MRC-University of Glasgow Centre for Virus Research, University of Glasgow, Garscube Estate, Glasgow G61 1QH, UK.
Department of Surgery and Cancer, Faculty of Medicine, Imperial College London, Sir Alexander Fleming Building, Exhibition Road, South Kensington, London SW7 2AZ, UK.
Methods. 2018 Dec 1;151:12-20. doi: 10.1016/j.ymeth.2018.02.004. Epub 2018 Feb 10.

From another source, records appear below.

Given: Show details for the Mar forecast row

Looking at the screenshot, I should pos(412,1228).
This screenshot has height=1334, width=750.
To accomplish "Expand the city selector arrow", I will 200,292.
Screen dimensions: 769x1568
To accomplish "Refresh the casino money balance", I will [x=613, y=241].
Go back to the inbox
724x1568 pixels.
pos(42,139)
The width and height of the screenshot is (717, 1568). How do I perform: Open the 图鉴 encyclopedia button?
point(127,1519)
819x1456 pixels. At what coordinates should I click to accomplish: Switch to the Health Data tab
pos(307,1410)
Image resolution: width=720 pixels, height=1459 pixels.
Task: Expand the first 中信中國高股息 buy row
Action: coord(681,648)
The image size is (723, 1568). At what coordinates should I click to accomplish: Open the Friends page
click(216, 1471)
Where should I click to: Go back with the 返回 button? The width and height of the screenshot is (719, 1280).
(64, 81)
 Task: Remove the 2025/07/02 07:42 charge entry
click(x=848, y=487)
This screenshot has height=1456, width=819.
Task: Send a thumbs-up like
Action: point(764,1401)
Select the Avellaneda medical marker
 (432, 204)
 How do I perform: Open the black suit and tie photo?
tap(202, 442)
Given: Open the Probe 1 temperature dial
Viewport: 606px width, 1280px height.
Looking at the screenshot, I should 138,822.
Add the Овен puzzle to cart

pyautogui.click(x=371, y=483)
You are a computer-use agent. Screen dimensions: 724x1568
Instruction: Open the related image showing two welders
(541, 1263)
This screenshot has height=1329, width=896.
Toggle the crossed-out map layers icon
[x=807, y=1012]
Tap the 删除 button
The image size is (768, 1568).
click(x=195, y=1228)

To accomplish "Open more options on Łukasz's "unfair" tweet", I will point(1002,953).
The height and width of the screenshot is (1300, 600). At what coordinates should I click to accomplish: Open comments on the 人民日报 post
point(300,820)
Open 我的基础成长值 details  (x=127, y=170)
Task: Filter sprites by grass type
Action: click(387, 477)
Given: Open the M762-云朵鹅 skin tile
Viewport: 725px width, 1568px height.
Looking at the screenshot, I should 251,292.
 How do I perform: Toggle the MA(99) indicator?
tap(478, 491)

Metabolic phenotyping technologies based on Nuclear Magnetic Spectroscopy (NMR) and Mass Spectrometry (MS) generate vast amounts of unrefined data from biological samples. Clustering strategies are frequently employed to provide insight into patterns of relationships between samples and metabolites. Here, we propose the use of a non-negative matrix factorization driven bi-clustering strategy for metabolic phenotyping data in order to discover subsets of interrelated metabolites that exhibit similar behaviour across subsets of samples. The proposed strategy incorporates bi-cross validation and statistical segmentation techniques to automatically determine the number and structure of bi-clusters. This alternative approach is in contrast to the widely used conventional clustering approaches that incorporate all molecular peaks for clustering in metabolic studies and require a priori specification of the number of clusters. We perform the comparative analysis of the proposed strategy with other bi-clustering approaches, which were developed in the context of genomics and transcriptomics research. We demonstrate the superior performance of the proposed bi-clustering strategy on both simulated (NMR) and real (MS) bacterial metabolic data.
基于核磁共振(NMR)和质谱(MS)的代谢表型技术从生物样本中产生大量未经精制的数据。聚类策略常用于深入了解样本和代谢物之间关系模式。在这里,我们提出使用非负矩阵分解驱动的双聚类策略对代谢表型数据进行分析,以发现具有相似行为的相关代谢物子集,这些代谢物在样本子集之间表现出相似的行为。所提出的策略结合了双交叉验证和统计分割技术,可自动确定双聚类的数量和结构。这种替代方法与广泛使用的传统聚类方法形成对比,后者在代谢研究中整合了所有分子峰进行聚类,并需要事先指定聚类的数量。我们对所提出的策略与其他在基因组学和转录组学研究背景下开发的双聚类方法进行了比较分析。我们在模拟(NMR)和真实(MS)细菌代谢数据上证明了所提出的双聚类策略的优越性能。